God, I come before you
as empty as a paper cup,
waiting to be filled
with the wine of your presence,
Somewhere back along the road a bit,
I dropped all those things
I was going to offer you,
the doing, the giving, the praying.
I'll pick them up again later,
but right now,
it's just you and me, God,
and there's not much of me.
It's a good feeling
to be this empty, this open
to the amazing stillness of you,
not knowing how to name you
or the life you pour into me.

God, right now I feel so small
and yet so vast.
I can't say where I end
and you begin.

Joy Cowley from the book 'Psalms from Down under'

Tuesday, 4 January 2011

Our Christmas Cribs


Creative Carmel is in evidence at Aylesford. This year many have created images of the Nativity scene to help us in our wonder at the events of the Incarnation. Our community room is a place that is both a sitting room and a link to parts of the friary.

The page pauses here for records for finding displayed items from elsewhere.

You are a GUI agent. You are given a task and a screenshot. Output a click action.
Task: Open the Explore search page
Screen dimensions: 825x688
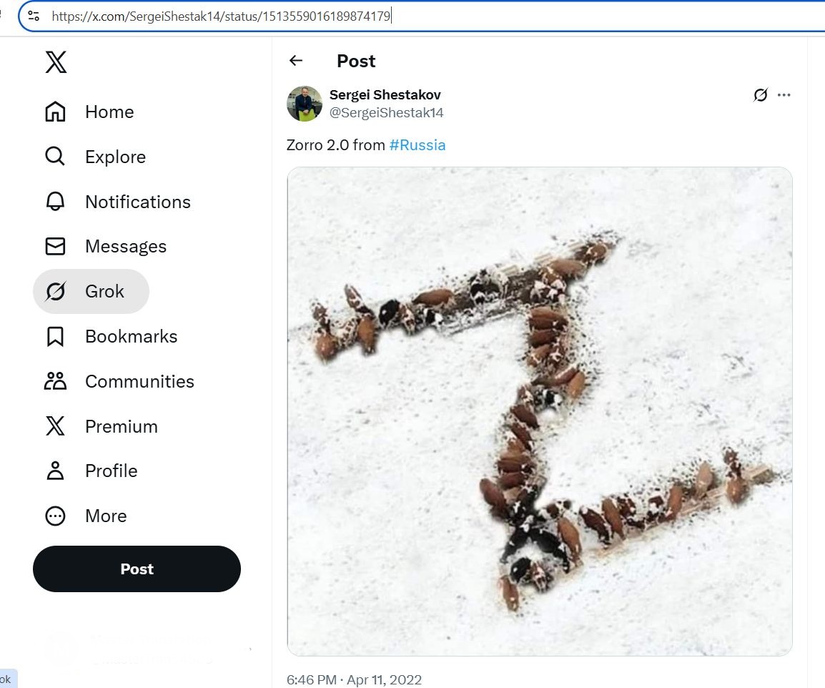click(x=94, y=157)
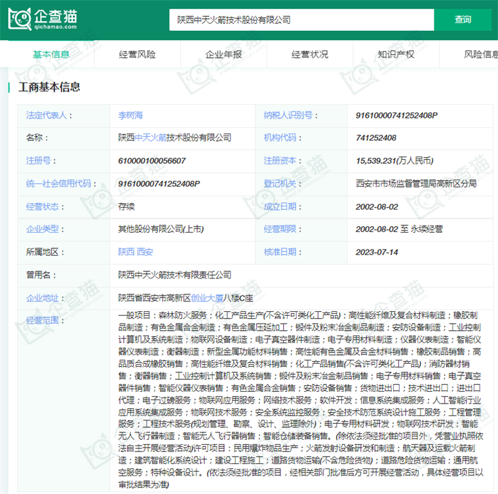The height and width of the screenshot is (494, 498).
Task: Focus the company name search box
Action: tap(301, 20)
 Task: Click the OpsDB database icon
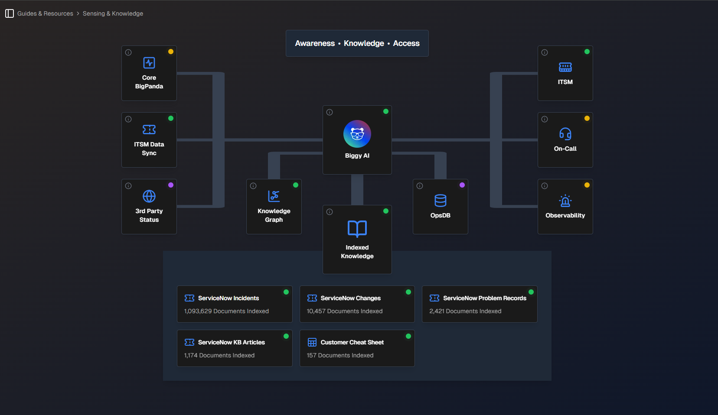[440, 200]
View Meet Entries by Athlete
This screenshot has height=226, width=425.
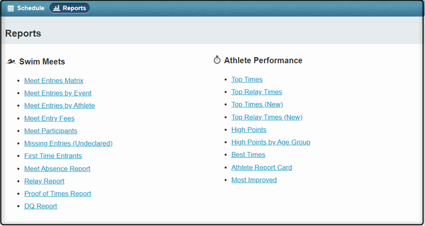click(x=59, y=106)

Br Torsten and Br Tiago created a very simple scene for the friars and our guests to ponder over.

Community Room

In the winter months the community gather for the liturgy in the Cloister Chapel. It is a warm and cosy space that can sit around 30 people. Beth Obbard created a simple scene in the chapel.

Cloister Chapel

Cloister Chapel

The main crib is always in the Chapel of St Anne, just to the right of the High Altar at the Main Shrine. Our sacristan, Mark and his family put this crib scene together to delight our many visitors.
St Anne's Chapel
 As the season of Christmas comes to a close, may we always delight in a God who is both with us and for us.